Kinematic budget of quantum correlations

TL;DR

This paper introduces a geometric framework for understanding quantum correlations using second moments, revealing structural links between classical and quantum regimes, and providing a scalable way to analyze quantum resources without full-state tomography.

Contribution

It develops a novel, topology-driven geometric model that maps quantum correlations onto compact manifolds, linking purity, symmetry, and resource activation in a unified framework.

Findings

Quantum correlations collapse to a unified geometric structure at the second-moment level.

Exceeding classical limits activates time-asymmetric generators, indicating non-positive partial transpose entanglement.

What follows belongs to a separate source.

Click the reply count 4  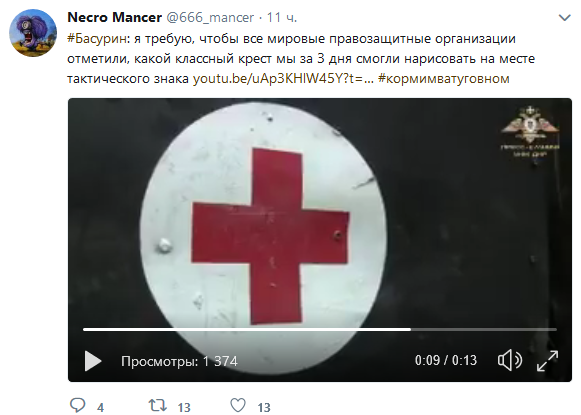click(100, 408)
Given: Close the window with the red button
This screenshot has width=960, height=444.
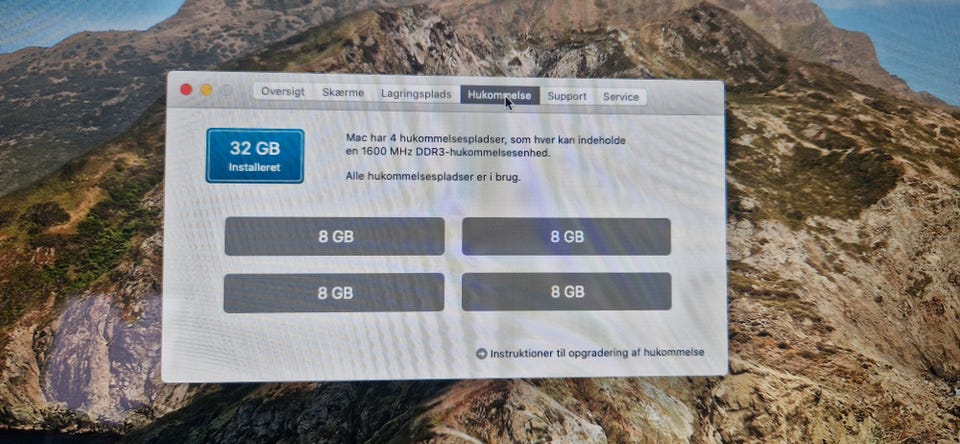Looking at the screenshot, I should click(186, 89).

The model simplifies analysis of quantum resources, bypassing exponential state tomography complexity.

Abstract

The diversity of quantum correlations -- discord, entanglement, steering, and Bell nonlocality -- disappears at the observable second-moment kinematic level. By treating state purity as a finite resource, we introduce a local-unitary-invariant budget split of symmetrised second moments into local and nonlocal sectors that maps quantum systems onto compact, two-dimensional, hole-free manifolds. The topology of these manifolds is governed by state purity and time-reversal symmetry. This dimensional reduction reveals a deep structural link: exceeding classical capacity limits forces the activation of time-asymmetric generators, guaranteeing non-positive partial transpose entanglement. For two qubits, the geometry is analytically solvable. A single boundary elegantly isolates classical correlations, while nested regions physically dictate entanglement, steering, Bell nonlocality, and bounds on non-stabiliser magic. Beyond two qubits, dimensional capacity bottlenecks enforce these universal kinematic limits on correlation structures. Because this macroscopic representation is completely determined by global and marginal purities, it bypasses the exponential scaling of full-state tomography. By coarse-graining over gauge-like first moments, the budget geometry acts as a thermodynamic phase diagram, exposing both the static hierarchy of quantum resources and their dynamic redistribution under decoherence.